Christoph Gaspar - Gaspar, like Dabney and Duddy, spent a long time on the bottom lines, despite having the talent to play a much more important role. As soon as he was slotted in the second line LW spot for the Canadiens, Gaspar had a legitimate break out season, jumping from 29 points to 62 points, and the versatile German never looked back. After his contract expired with the Habs, he signed on with the Devils, where he played only 1 regular season game, notching an assist, before being dealt to the Blackhawks. His best season came the following year in Chicago, where he put up 103 points in 82 games and was named the Hawks MVP [even though Crosby was on the team ]. Despite putting up slightly better than a point-per-game pace in the playoffs, the Hawks were eliminated by the eventual Cup champs in Edmonton. Gaspar most recently signed a 2-year deal with the Canucks, a deal that paid him 2.3M per season.
Nick Grunville - Grunville never improved on his shooting ability and it cost him in the long run. After putting up some decent numbers in the NCAA, he went back home to Germany where he became a top contributor in the second tier of the DEL, regularly posting above a point-per-game pace. He eventually signed on with the first division DEL team in Krefeld, where he saw his production steadily drop.
Nicholas Guy - Guy, the only player in our collection to never play a game in a league below the AHL, established himself as a smart, steady AHL defender, spending time with Manchester, Cleveland, Chicago, Toronto, and Manitoba. He played a total of 2 NHL games and had 2 productive seasons in the Russian Super League before returning to North America.
Darcy Regier, Jr. - Scouts had him all over the place: a starter like Alex Auld, a 3rd stringer with more talent than Marty Brodeur. Turns out that Darcy was a 3rd stringer like Alex Auld. He most recently signed a 1-year deal with the Bridgeport Sound Tigers of the AHL after spending several seasons as an unsuccessful backup at the NHL level. It has been rumored that the only reason he kept getting games in the NHL was because of his relationship with Russell, but those rumors were never substantiated.

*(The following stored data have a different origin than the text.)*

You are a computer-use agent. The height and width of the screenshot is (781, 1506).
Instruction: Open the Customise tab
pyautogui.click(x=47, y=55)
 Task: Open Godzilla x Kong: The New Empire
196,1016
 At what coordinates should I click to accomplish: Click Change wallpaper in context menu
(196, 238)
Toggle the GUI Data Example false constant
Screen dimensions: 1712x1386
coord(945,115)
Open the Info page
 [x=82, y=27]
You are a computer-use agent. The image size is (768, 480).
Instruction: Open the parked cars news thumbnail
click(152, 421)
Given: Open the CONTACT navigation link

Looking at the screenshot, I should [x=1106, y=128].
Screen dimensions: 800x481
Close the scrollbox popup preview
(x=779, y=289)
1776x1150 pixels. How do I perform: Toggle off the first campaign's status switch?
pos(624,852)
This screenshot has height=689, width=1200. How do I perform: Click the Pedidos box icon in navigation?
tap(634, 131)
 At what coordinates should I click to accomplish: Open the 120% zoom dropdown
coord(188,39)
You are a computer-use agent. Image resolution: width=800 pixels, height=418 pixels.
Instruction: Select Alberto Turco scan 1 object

Dave Trippler - Like many others on this list, Trippler never lived up to the lofty potential that many scouts saw in him, but he did establish himself as a consistent offensive threat in his native Germany, where he spent time with both Berlin and Düsseldorf, with his best seasons coming with the Polar Bears in Berlin. The Harvard graduate was making $275k a season with Düsseldorf.
Andrew Turnwall - The former #1 overall pick spent time in many NHL cities, including Phoenix, Tampa, New York, Los Angeles, and Washington. In the stupidest move of our career game, the Kings placed Turnwall on waivers despite recording 3 points in 3 games, where he was promptly claimed by the Capitals, putting up 56 points in 80 games in the nation's capital. The smart, steady defenseman played in the All-Star game one season and was a consistent top pairing defenseman wherever he was playing, and he began to earn the label of 'clutch' as almost 25% of his goals were game-winners. It seems likely that one statistical category was all the was keeping him from being labeled as "elite". He was making $3.2M a season as we wrapped up our game.